■ **Extract provided**
------------------------------------
# Looks like a Payton and Allen swap with DMase and Elden is about to be announced



## FJ_of _Rockaway (May 28, 2002)

Stay tuned

Kenny Andersen is involved somehow as well


----------



## HAWK23 (Jul 1, 2002)

wow that is a HUGE swap

GP for Allen... hmmmmm


that would be interesting but what about Cassell


----------



## superdave (Jul 16, 2002)

http://foxsports.lycos.com/content/view?contentId=913994

3 way deal?

Any of the following:
Elden -NO
D-Mase, GP, K.Anderson - Seattle
R.Allen - MIL


VD


----------



## Future (Jul 24, 2002)

Wow, reuniting with Karl. Very interesting...


----------



## truebluefan (May 27, 2002)

seattle could use a pt guard.


----------



## TomBoerwinkle#1 (Jul 31, 2002)

Something interesting happening today after all. Wow. Glove on Bucks. Could pique interest in brat-town ball.


----------



## InPaxWeTrust (Sep 16, 2002)

This trade sounds funny i mean Cassell will still be in Milwaukee even though Gary is traded there? If this is right though you are right TBF Seattle would need a PG- Jamal back home? Oh man am i getting my hopes up!!


----------



## superdave (Jul 16, 2002)

> Originally posted by <b>truebluefan</b>!
> seattle could use a pt guard.


Whose going to play point now for Seattle? Joe Forte?

Hmmm.... Jamal is a PG. Jamal is from Seattle.

Ugh.






VD


----------



## Lizzy (May 28, 2002)

aye carumba!


----------



## Nater (Jul 10, 2002)

> Originally posted by <b>Vin Diesel</b>!
> 
> Hmmm.... Jamal is a PG. Jamal is from Seattle.
------------------------------------
■ **What is required**
Render the sentence "Kenny Andersen is involved somehow as well" from the forum thread above in French.

■ **Extracted entries**
------------------------------------
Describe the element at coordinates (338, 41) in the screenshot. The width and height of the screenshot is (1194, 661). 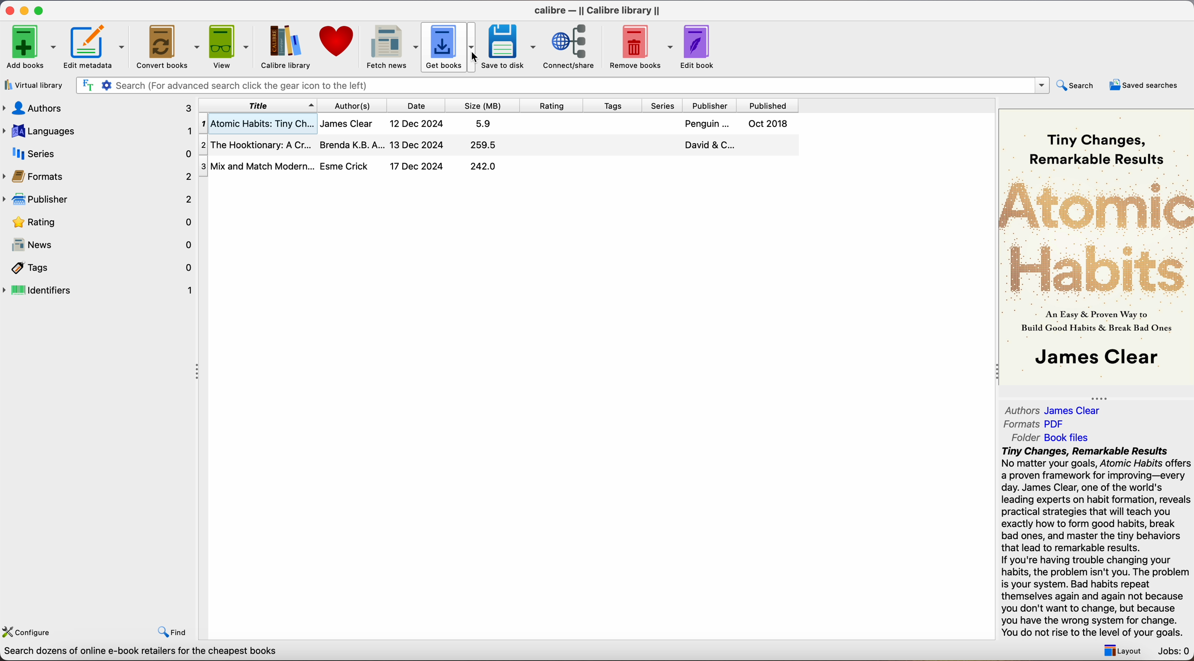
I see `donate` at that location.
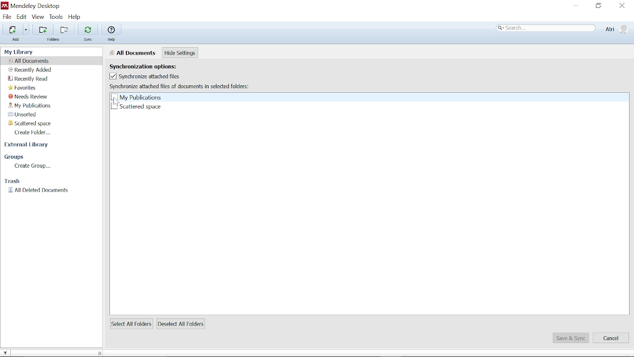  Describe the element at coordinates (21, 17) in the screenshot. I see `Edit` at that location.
------------------------------------
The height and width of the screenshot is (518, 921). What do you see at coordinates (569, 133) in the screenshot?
------------------------------------
■ **Reply**
Kenny Andersen est aussi impliqué d'une manière ou d'une autre.